I tried this MS condition variables example in a "what the heck" style not expecting much difference :
http://msdn.microsoft.com/en-us/library/ms686903%28v=vs.85%29.aspx
I enclose a vs 2010 project that on 64 bit win7 it seems to run at about 20 million wake consumer/producer per second on 2 ghz 2 core cpu BOTH physical and ESX 5 (I don't have system level access to verify logs to tell whether binary or VT translation)
Notice in this test I am not trying to measure memory bandwidth, i.e. how fast I can transfer data bidirectionally from/to processes, but, rather how fast I can wake the consumer, which in my case is a real time database which carries out a field read/write transaction at each wake in the db process, from my tests the cpu utilization in terms of transactions (i.e. client producer W, db consumer R, consumer W, producer R) is much higher doing controlled wake up of the consumer db engine rather than have it haphazardly polling the producer because the o.s. scheduler misinterprets the consumer polling as useful "work" whereas it's just wasting memory bandwidth with unnecessary read cycles polling a data ready variable set by the client.
If this was true (?) and I haven't done any clumsy mistakes it would really be too good to be true imho, it would seem it's actually doing like 1 wake / 100 cycles ? possibly it may be running with VT and FlexPriority because it's very close to the 400 cycles mentioned, I am aware modern cpus don't work in terms of opcodes/cycles but actually the other way around i.e. many opcodes per cycle where possible with pipelining, so it would seem at first glance to "blow your socks off", so definitely the way to go seems win7 which was probably developed virtualisation aware from the word "go" it's about 300 x faster than win xp 32 bit, unfortunately WakeConditionVariable / SleepConditionVariableCS seem only inter thread not inter process, I could create a remote thread in the db process but it would have to be signaled from another process, I wonder if perhaps using vmware VMCI socket api it's possible to get low latency inter process ipc ?

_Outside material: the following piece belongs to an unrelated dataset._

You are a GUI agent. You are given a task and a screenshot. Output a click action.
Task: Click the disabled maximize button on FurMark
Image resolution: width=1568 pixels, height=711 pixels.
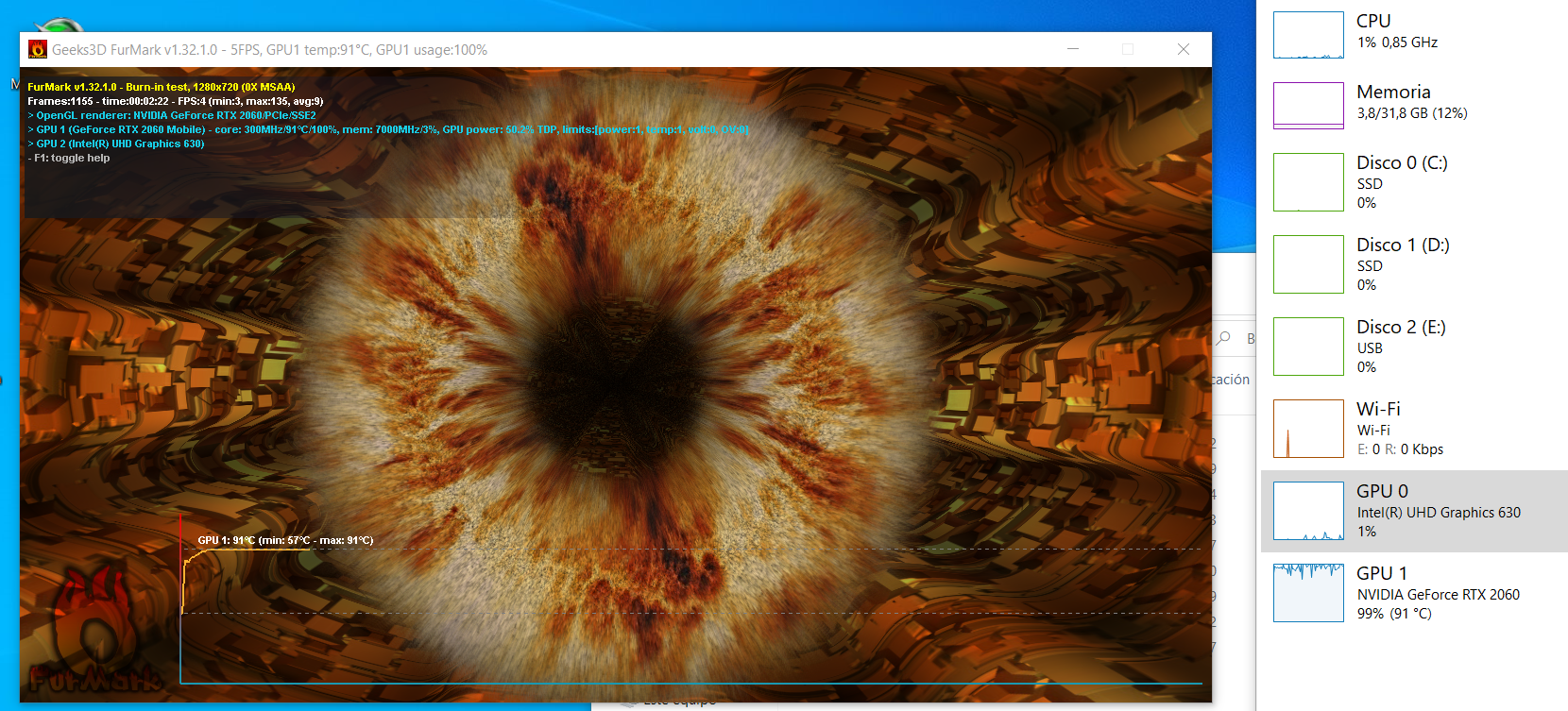pos(1127,49)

I also looked at using WM_COPYDATA but it's really slow just like normal sockets about 50k/s signals.
Also there is UMS user mode scheduling but again only inter thread in win 7 User-Mode Scheduling (Windows) but I am in need of inter process scheduling ?
I also attempted with this MS example to call into a kernel device driver :
http://code.msdn.microsoft.com/windowshardware/Event-d245ecb4
with these results on win 7 64 bit :
event 180 k/s both physical and ESX
irp 180 k/s physical 110 k/s ESX
but I would need to make 2 blocking DeviceIoControl calls from both producer and consumer thus halving the rate making it not any faster than inter process event/waitforsingleobject 100 k/s ... ?
I enclose visual studio 2013 example HardwareEventSample.rar if anyone is interested to benchmark ? you need to sign event.sys on win7 or you won't be able to load the driver, use "event 0 0" for irp and "event 0 1" for events methods respectively.
Another method is APC asynchronous procedure calls with QueueUserAPC, I enclose a visual studio 2005 project that does :
on win 7 64 bit 500 k/s both physical and ESX which is the highest rate of one directional consumer wakes so far I could get on ESX (I have the producer polling for the reply in order not to incur inter process waiting with APC)
on xp 32 bits it's only 80 k/s wakes though wrt to xp physical 500 k/s (I also tried putting consumer/consumer affinity:
DWORD res1= SetThreadAffinityMask( GetCurrentThread(), 1 );// consumer core 1
DWORD res1= SetThreadAffinityMask( GetCurrentThread(), 2 );// producer core 2
but it didn't change thread switching rate appreciably possibly because windows is not really real time oriented)